What happened to EVERYTHING
I mean there's the obvious questions like where did the shrines, divine beasts, and guardians go. The guardians were repurposed, most notably in the towers, but where did everything else go? Someone in my DnD group seems to think they just threw away the divine beasts for some reason, but I doubt that heavily.
But that's not my main greivance with what they do.
What happened to the timeline? We know this happened after Skyward Sword because Hyrule has already been founded, so we know that Demise has already cursed the hero, the goddess, and himself to be infinitely reborn. The wording is something like "Every time the land of Hylia is in danger, you will be reborn to fight it." Now, I don't know about you, but the land of Hylia seemed like it was in danger when the Demon King was rampaging across it, y'know? But where was Link?? Zelda was already there, but Link sure wasn't. Did the curse just not feel like activating?

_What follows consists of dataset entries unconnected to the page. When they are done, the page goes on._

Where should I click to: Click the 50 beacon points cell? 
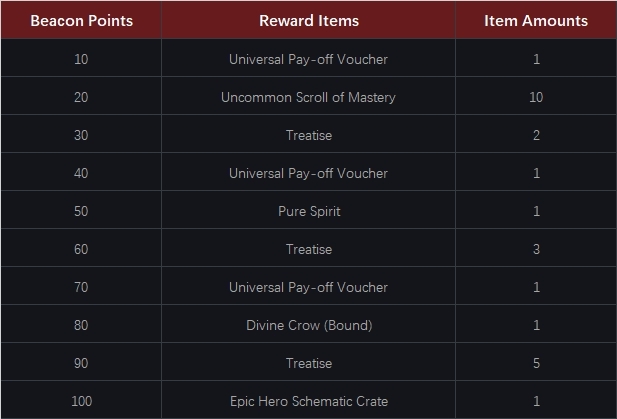(x=81, y=211)
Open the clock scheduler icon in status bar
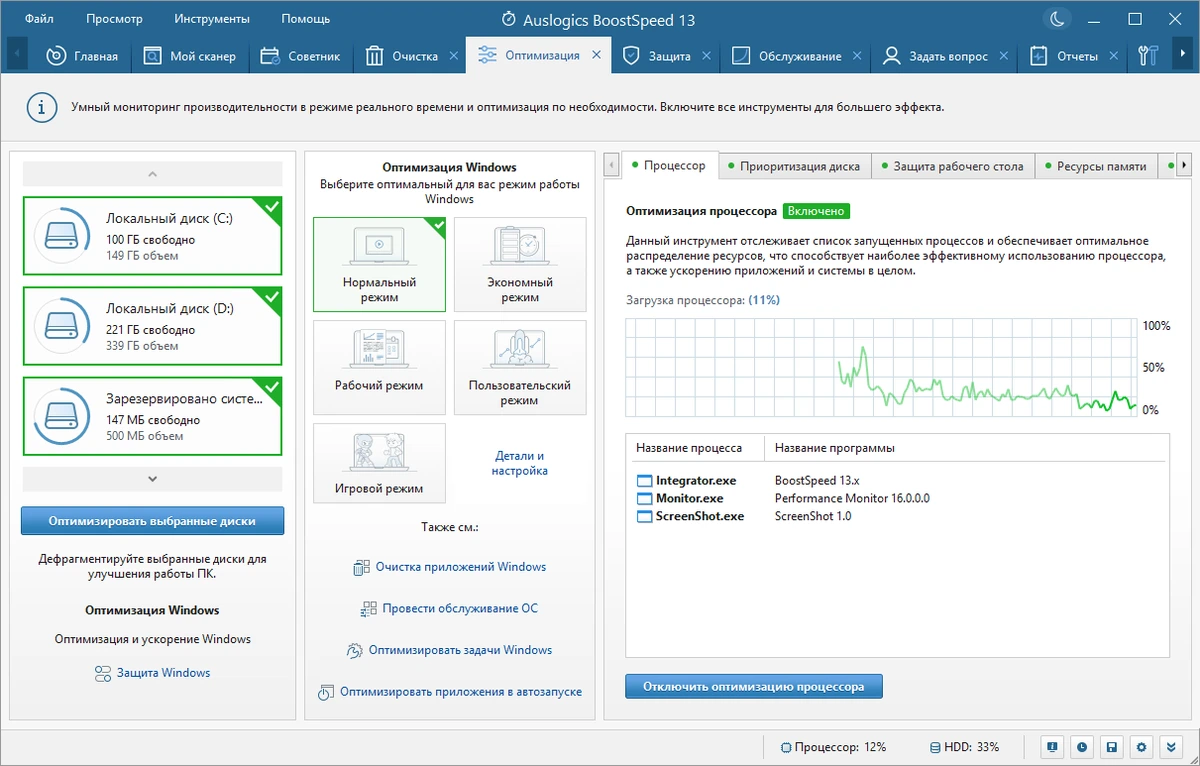The width and height of the screenshot is (1200, 766). [1082, 747]
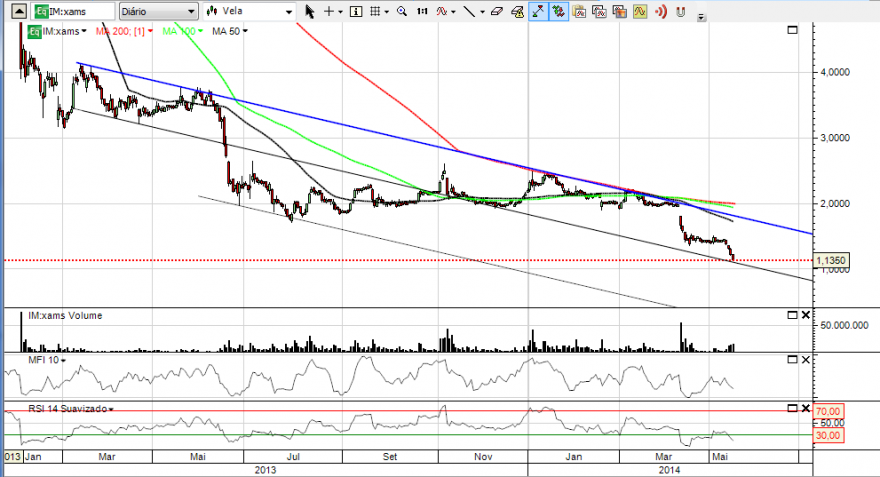880x477 pixels.
Task: Activate the crosshair cursor tool
Action: tap(329, 11)
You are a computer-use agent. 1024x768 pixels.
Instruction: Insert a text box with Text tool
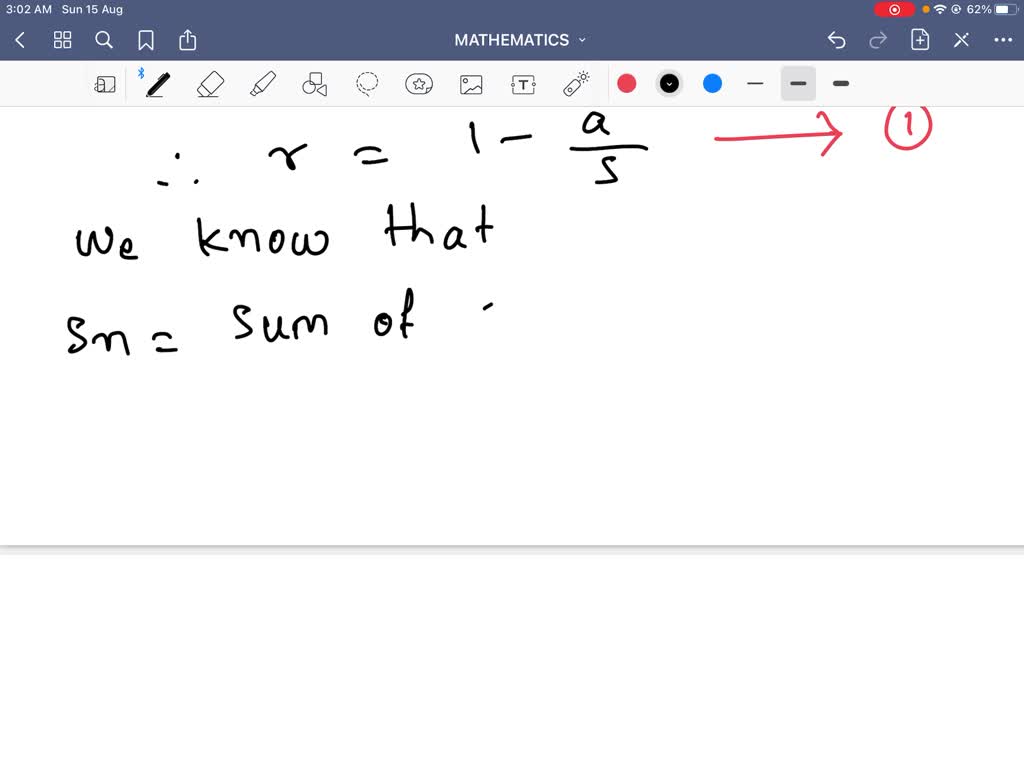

But that's not all, because unless Zelda's time machine shenanigans unlocked this whole other timeline that goes parallel to every other Zelda game, where thousands upon thousands of years pass until Ganon reawakens, then some fuckery happens. Most notably two Zeldas at all times, and two Master swords. I do think they split the timeline again though, because no NPCs comment on the sudden appearance of the Light Dragon, but that still doesn't make sense.
If there was in fact a timeline split, it would have have to have reemerged into BotW. Why? They mention the calamity. But, Zelda was present during the whole Calamity, so what the hell was going on with the Light Dragon? BotW and TotK happen in the same timeline, but that's impossible because then two Zeldas and two Master Swords would have to have been in existence at the same exact time.
Don't get me wrong, I love the game and the mechanics, but it just irks me with how much they seemed to have overlooked.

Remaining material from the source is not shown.